EJERCICIO ESCRITO A
Extraiga de los registros cada línea que contenga la cadena "coordinates" y cópiela. Tenga en cuenta que se distinguen mayúsculas y minúsculas.

FRAGMENTO SELECCIONADO
"""

Me ha sucedido ahora por ejemplo con la experiencia vital que narra Stefan Zweig en su libro de 1942 “El mundo de ayer”, que me llevó a tratar de comprender la vida en la Viena de principios de siglo. Allí, en medio de las certezas y seguridades que prodigaba a sus ciudadanos el Imperio Austrohúngaro, el autor discurre en una idea que siempre me ha interesado, aquello de la tensión que produce en que todo lo que fue sólido se desvanezca en el aire, parafraseando esa frase de Carl Marx que Marshall Berman usa para su libro de 1982 acerca de la crisis de la modernidad.

¿Cómo se gestó el Imperio Austrohúngaro, desde cuándo, en qué momento Austria se separa del Sacro Imperio Romano Germánico, por qué los duques de Austria fueron también emperadores, en un imperio en que las fronteras diseminadas feudalmente, comprendían también los reinos de Prusia, Baviera y centenares de condados y ducados formando un supra estado que albergó durante casi mil años una vasta región del centro de Europa?

El Sacro Imperio, heredó la tradición imperial de la Roma clásica fundida con los estados francos y germánicos desde la coronación de Carlo Magno en Aquisgrán en el año 800 d.C. Austria, sí, la misma invadida por Hitler en 1939 como resultado del afán enfermizo por recuperar para los alemanes el tradicional Reich; la misma que sufrió el fatal atentado contra su príncipe heredero en junio de 1914, y que provocó la primera Guerra Mundial (lejos la mejor, como diría el vate y cantor Georges Brassens),  y luego, tras la guerra la desaparición de los grandes imperios europeos. Pero era la tierra de Mozart y Salieri, la misma que de Mahler, Werfel y Gropius que compartieron los amores de Alma Schindler, la temprana feminista del viejo continente, musa de arquitectos, pintores y músicos, la hija predilecta del pintor del palacio real.

¿Qué hay de cierto de lo que relata de las rivalidades entre Wolfang A. Mozart y Antonio Salieri, el maestro de capilla del emperador José II, que narra Peter Shaffer en su novela “Amadeus” de 1979 que el gran director checo Milos Forman llevara a la pantalla grande con el reconocimiento de la crítica y el público en 1983?

No tengo el libro, pero si la película, que al volver a verla, la encuentro cada vez más buena. Pese a que algunas de las actuaciones no están a la altura de la puesta en escena descubro que más allá de la ficción el despliegue histórico reflejado por el diseño de producción del filme es inigualable, y por supuesto la maravillosa música interpretada por la orquesta de la Academia de Saint Martin in the Field, dirigida por Neville Marriner. En particular, el Réquiem me pone los pelos de punta, pero más me conmueve, casi hasta las lágrimas, la interpretación del concierto para piano N° 20, K466, sin duda uno de mis favoritos de todos los tiempos.

"""

REGISTROS LISTADOS
"""

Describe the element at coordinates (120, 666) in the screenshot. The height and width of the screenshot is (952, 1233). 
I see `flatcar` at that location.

"""
"""

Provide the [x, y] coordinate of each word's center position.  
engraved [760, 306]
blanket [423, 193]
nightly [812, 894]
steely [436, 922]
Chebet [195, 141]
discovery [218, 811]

"""

EJERCICIO ESCRITO B
Según el fragmento seleccionado, ¿qué orquesta interpreta la música de la película y quién la dirige?

RESPUESTA A
Describe the element at coordinates (120, 666) in the screenshot. The height and width of the screenshot is (952, 1233). 

RESPUESTA B
La orquesta de la Academia de Saint Martin in the Field, dirigida por Neville Marriner.